▶ _What to do_: Please rewrite every one of the records below, substituting "title bar" for "header" and keeping everything else the same. Leave the pictures out of your answer.

(Entries for locating text and elements)
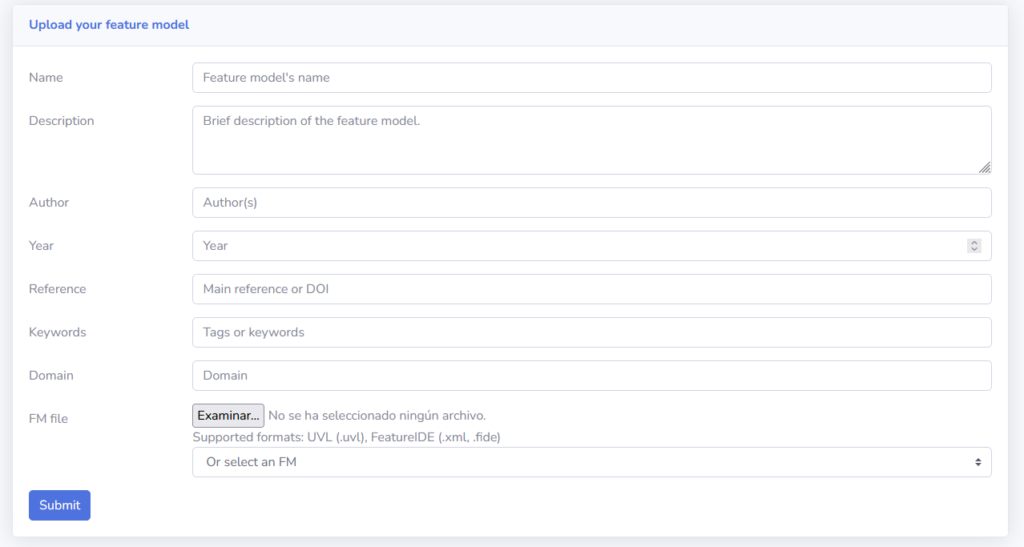Select the Reference or DOI field
Image resolution: width=1024 pixels, height=547 pixels.
point(590,289)
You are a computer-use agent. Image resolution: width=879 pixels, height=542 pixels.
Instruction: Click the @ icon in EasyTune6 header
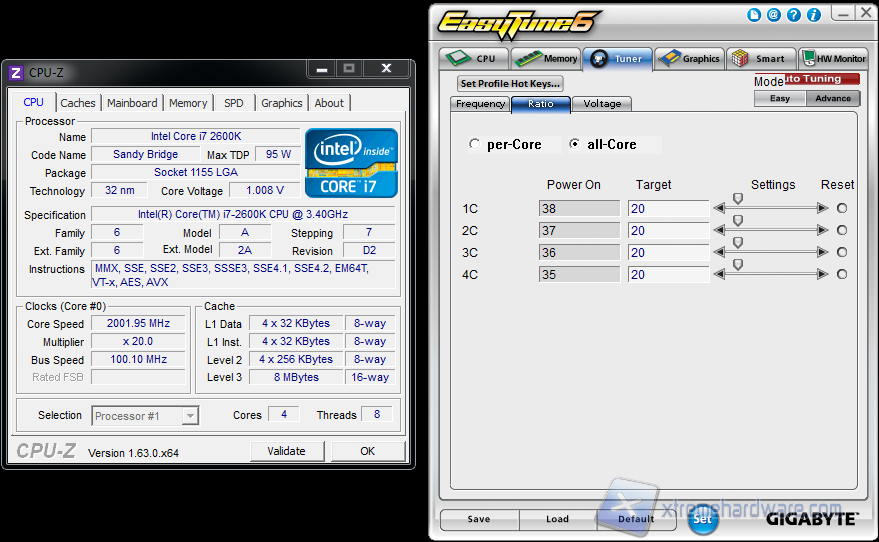coord(774,15)
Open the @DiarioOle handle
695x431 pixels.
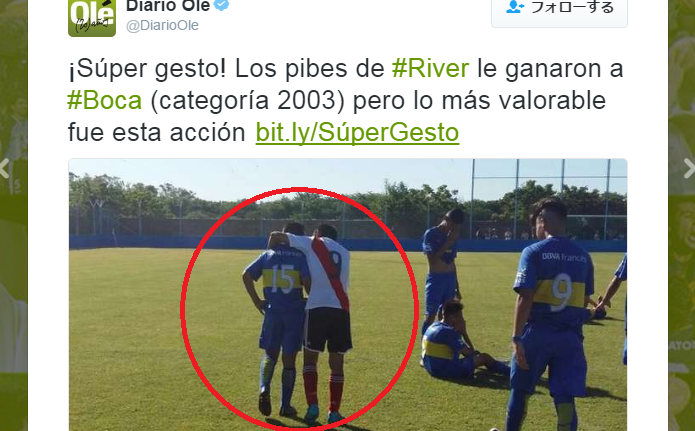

▶ _Result for this task_:
Select the Reference or DOI field
Image resolution: width=1024 pixels, height=547 pixels.
point(590,289)
You are a computer-use agent. Image resolution: width=879 pixels, height=542 pixels.
Instruction: Click the @ icon in EasyTune6 title bar
coord(774,15)
Open the @DiarioOle handle
695x431 pixels.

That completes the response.